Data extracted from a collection
·····
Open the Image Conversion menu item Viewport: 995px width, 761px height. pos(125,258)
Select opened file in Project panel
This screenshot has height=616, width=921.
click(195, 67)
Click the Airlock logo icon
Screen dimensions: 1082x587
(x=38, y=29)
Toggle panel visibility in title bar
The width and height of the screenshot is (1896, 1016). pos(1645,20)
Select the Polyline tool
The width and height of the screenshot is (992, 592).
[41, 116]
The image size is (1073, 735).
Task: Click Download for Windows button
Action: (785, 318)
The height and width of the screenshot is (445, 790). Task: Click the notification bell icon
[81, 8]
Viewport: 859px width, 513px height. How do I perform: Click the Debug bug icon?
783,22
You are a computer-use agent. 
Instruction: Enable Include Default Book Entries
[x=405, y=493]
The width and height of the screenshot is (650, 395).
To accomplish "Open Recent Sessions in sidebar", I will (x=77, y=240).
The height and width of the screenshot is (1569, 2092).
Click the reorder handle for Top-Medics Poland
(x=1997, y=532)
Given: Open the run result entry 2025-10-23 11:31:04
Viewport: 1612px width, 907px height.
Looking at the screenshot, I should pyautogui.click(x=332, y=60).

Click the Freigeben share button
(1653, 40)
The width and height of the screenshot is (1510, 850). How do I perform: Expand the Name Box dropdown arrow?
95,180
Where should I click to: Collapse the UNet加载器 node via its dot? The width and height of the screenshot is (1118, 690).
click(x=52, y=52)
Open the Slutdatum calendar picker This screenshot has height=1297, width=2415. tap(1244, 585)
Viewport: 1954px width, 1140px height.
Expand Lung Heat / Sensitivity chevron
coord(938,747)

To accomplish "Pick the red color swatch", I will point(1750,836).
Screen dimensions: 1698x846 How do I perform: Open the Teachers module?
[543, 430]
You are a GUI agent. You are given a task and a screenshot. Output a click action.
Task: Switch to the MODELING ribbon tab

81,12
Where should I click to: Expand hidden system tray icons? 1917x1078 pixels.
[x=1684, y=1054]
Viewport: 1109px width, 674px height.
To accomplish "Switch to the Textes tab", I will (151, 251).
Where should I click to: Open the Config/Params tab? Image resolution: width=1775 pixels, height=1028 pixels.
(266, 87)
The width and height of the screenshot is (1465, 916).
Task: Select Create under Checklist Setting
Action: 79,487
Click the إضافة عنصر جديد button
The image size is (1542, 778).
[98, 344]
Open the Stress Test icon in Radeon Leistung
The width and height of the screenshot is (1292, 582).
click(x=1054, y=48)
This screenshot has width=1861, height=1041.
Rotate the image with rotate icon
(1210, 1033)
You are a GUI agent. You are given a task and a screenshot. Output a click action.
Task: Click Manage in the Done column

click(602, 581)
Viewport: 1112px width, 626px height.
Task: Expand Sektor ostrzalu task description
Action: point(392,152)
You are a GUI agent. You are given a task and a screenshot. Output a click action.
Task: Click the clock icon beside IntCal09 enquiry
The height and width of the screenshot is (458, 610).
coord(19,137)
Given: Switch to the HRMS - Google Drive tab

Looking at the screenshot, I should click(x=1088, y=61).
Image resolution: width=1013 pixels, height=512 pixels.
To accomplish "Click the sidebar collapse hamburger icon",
·····
- [Task directions]: From the first line through the last, repeat the entries exactly.

- [Problem solution]:
Open the Image Conversion menu item Viewport: 995px width, 761px height. pos(125,258)
Select opened file in Project panel
This screenshot has height=616, width=921.
click(195, 67)
Click the Airlock logo icon
Screen dimensions: 1082x587
(x=38, y=29)
Toggle panel visibility in title bar
The width and height of the screenshot is (1896, 1016). pos(1645,20)
Select the Polyline tool
The width and height of the screenshot is (992, 592).
[41, 116]
The image size is (1073, 735).
Task: Click Download for Windows button
Action: (785, 318)
The height and width of the screenshot is (445, 790). Task: Click the notification bell icon
[81, 8]
Viewport: 859px width, 513px height. How do I perform: Click the Debug bug icon?
783,22
You are a computer-use agent. 
Instruction: Enable Include Default Book Entries
[x=405, y=493]
The width and height of the screenshot is (650, 395).
To accomplish "Open Recent Sessions in sidebar", I will (x=77, y=240).
The height and width of the screenshot is (1569, 2092).
Click the reorder handle for Top-Medics Poland
(x=1997, y=532)
Given: Open the run result entry 2025-10-23 11:31:04
Viewport: 1612px width, 907px height.
Looking at the screenshot, I should pyautogui.click(x=332, y=60).

Click the Freigeben share button
(1653, 40)
The width and height of the screenshot is (1510, 850). How do I perform: Expand the Name Box dropdown arrow?
95,180
Where should I click to: Collapse the UNet加载器 node via its dot? The width and height of the screenshot is (1118, 690).
click(x=52, y=52)
Open the Slutdatum calendar picker This screenshot has height=1297, width=2415. tap(1244, 585)
Viewport: 1954px width, 1140px height.
Expand Lung Heat / Sensitivity chevron
coord(938,747)

To accomplish "Pick the red color swatch", I will point(1750,836).
Screen dimensions: 1698x846 How do I perform: Open the Teachers module?
[543, 430]
You are a GUI agent. You are given a task and a screenshot. Output a click action.
Task: Switch to the MODELING ribbon tab

81,12
Where should I click to: Expand hidden system tray icons? 1917x1078 pixels.
[x=1684, y=1054]
Viewport: 1109px width, 674px height.
To accomplish "Switch to the Textes tab", I will (151, 251).
Where should I click to: Open the Config/Params tab? Image resolution: width=1775 pixels, height=1028 pixels.
(266, 87)
The width and height of the screenshot is (1465, 916).
Task: Select Create under Checklist Setting
Action: 79,487
Click the إضافة عنصر جديد button
The image size is (1542, 778).
[98, 344]
Open the Stress Test icon in Radeon Leistung
The width and height of the screenshot is (1292, 582).
click(x=1054, y=48)
This screenshot has width=1861, height=1041.
Rotate the image with rotate icon
(1210, 1033)
You are a GUI agent. You are given a task and a screenshot. Output a click action.
Task: Click Manage in the Done column

click(602, 581)
Viewport: 1112px width, 626px height.
Task: Expand Sektor ostrzalu task description
Action: point(392,152)
You are a GUI agent. You are given a task and a screenshot. Output a click action.
Task: Click the clock icon beside IntCal09 enquiry
The height and width of the screenshot is (458, 610).
coord(19,137)
Given: Switch to the HRMS - Google Drive tab

Looking at the screenshot, I should click(x=1088, y=61).
Image resolution: width=1013 pixels, height=512 pixels.
To accomplish "Click the sidebar collapse hamburger icon",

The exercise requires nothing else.